* **Exercise objective**: Copy out every item below word for word, with nothing changed.

(begin)

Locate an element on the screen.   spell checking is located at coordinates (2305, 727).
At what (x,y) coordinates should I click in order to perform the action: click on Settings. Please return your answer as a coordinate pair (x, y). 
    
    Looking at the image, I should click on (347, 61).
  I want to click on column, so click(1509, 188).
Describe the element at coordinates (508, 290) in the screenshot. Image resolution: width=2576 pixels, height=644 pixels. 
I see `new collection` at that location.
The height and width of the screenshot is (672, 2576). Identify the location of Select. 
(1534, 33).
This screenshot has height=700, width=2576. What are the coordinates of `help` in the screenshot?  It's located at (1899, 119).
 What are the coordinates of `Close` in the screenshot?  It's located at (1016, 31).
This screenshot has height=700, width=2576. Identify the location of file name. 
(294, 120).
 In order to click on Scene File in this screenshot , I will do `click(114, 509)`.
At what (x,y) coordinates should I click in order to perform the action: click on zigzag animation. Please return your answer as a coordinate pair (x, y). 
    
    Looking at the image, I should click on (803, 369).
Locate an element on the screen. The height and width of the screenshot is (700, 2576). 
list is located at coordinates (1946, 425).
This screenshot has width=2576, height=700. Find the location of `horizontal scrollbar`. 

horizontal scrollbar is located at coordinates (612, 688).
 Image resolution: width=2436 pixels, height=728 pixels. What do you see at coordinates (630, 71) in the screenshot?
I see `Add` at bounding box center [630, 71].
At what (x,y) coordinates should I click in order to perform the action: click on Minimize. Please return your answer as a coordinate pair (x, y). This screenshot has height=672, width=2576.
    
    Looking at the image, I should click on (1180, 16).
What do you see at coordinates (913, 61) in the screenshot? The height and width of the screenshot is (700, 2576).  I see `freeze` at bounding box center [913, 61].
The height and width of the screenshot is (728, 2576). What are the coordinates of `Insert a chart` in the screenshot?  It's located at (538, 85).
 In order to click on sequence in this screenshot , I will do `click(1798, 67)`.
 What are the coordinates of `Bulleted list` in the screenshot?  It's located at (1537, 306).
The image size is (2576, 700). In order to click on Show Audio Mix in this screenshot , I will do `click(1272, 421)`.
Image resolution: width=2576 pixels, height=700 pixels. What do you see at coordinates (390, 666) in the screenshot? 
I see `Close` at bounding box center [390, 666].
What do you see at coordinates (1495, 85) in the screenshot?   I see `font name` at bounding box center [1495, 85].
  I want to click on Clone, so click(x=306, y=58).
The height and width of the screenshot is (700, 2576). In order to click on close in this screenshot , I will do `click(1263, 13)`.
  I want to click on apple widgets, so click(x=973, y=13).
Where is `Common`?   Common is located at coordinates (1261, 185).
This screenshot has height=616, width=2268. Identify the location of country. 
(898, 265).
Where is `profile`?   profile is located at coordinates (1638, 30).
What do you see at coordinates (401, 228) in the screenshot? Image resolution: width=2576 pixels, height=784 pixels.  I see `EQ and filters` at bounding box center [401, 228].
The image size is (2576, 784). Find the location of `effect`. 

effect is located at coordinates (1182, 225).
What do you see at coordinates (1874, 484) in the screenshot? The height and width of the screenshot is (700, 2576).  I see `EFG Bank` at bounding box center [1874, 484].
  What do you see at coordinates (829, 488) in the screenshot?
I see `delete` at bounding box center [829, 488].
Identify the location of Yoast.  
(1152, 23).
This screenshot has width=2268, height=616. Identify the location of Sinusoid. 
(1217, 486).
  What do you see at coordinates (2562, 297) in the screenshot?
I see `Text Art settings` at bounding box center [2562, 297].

(end)

* **Task output**:
Locate an element on the screen.   spell checking is located at coordinates (2305, 727).
At what (x,y) coordinates should I click in order to perform the action: click on Settings. Please return your answer as a coordinate pair (x, y). 
    
    Looking at the image, I should click on (347, 61).
  I want to click on column, so click(1509, 188).
Describe the element at coordinates (508, 290) in the screenshot. Image resolution: width=2576 pixels, height=644 pixels. 
I see `new collection` at that location.
The height and width of the screenshot is (672, 2576). Identify the location of Select. 
(1534, 33).
This screenshot has height=700, width=2576. What are the coordinates of `help` in the screenshot?  It's located at (1899, 119).
 What are the coordinates of `Close` in the screenshot?  It's located at (1016, 31).
This screenshot has height=700, width=2576. Identify the location of file name. 
(294, 120).
 In order to click on Scene File in this screenshot , I will do `click(114, 509)`.
At what (x,y) coordinates should I click in order to perform the action: click on zigzag animation. Please return your answer as a coordinate pair (x, y). 
    
    Looking at the image, I should click on (803, 369).
Locate an element on the screen. The height and width of the screenshot is (700, 2576). 
list is located at coordinates (1946, 425).
This screenshot has width=2576, height=700. Find the location of `horizontal scrollbar`. 

horizontal scrollbar is located at coordinates (612, 688).
 Image resolution: width=2436 pixels, height=728 pixels. What do you see at coordinates (630, 71) in the screenshot?
I see `Add` at bounding box center [630, 71].
At what (x,y) coordinates should I click in order to perform the action: click on Minimize. Please return your answer as a coordinate pair (x, y). This screenshot has height=672, width=2576.
    
    Looking at the image, I should click on (1180, 16).
What do you see at coordinates (913, 61) in the screenshot? The height and width of the screenshot is (700, 2576).  I see `freeze` at bounding box center [913, 61].
The height and width of the screenshot is (728, 2576). What are the coordinates of `Insert a chart` in the screenshot?  It's located at (538, 85).
 In order to click on sequence in this screenshot , I will do `click(1798, 67)`.
 What are the coordinates of `Bulleted list` in the screenshot?  It's located at (1537, 306).
The image size is (2576, 700). In order to click on Show Audio Mix in this screenshot , I will do `click(1272, 421)`.
Image resolution: width=2576 pixels, height=700 pixels. What do you see at coordinates (390, 666) in the screenshot? 
I see `Close` at bounding box center [390, 666].
What do you see at coordinates (1495, 85) in the screenshot?   I see `font name` at bounding box center [1495, 85].
  I want to click on Clone, so click(x=306, y=58).
The height and width of the screenshot is (700, 2576). In order to click on close in this screenshot , I will do `click(1263, 13)`.
  I want to click on apple widgets, so click(x=973, y=13).
Where is `Common`?   Common is located at coordinates (1261, 185).
This screenshot has height=616, width=2268. Identify the location of country. 
(898, 265).
Where is `profile`?   profile is located at coordinates (1638, 30).
What do you see at coordinates (401, 228) in the screenshot? Image resolution: width=2576 pixels, height=784 pixels.  I see `EQ and filters` at bounding box center [401, 228].
The image size is (2576, 784). Find the location of `effect`. 

effect is located at coordinates (1182, 225).
What do you see at coordinates (1874, 484) in the screenshot? The height and width of the screenshot is (700, 2576).  I see `EFG Bank` at bounding box center [1874, 484].
  What do you see at coordinates (829, 488) in the screenshot?
I see `delete` at bounding box center [829, 488].
Identify the location of Yoast.  
(1152, 23).
This screenshot has width=2268, height=616. Identify the location of Sinusoid. 
(1217, 486).
  What do you see at coordinates (2562, 297) in the screenshot?
I see `Text Art settings` at bounding box center [2562, 297].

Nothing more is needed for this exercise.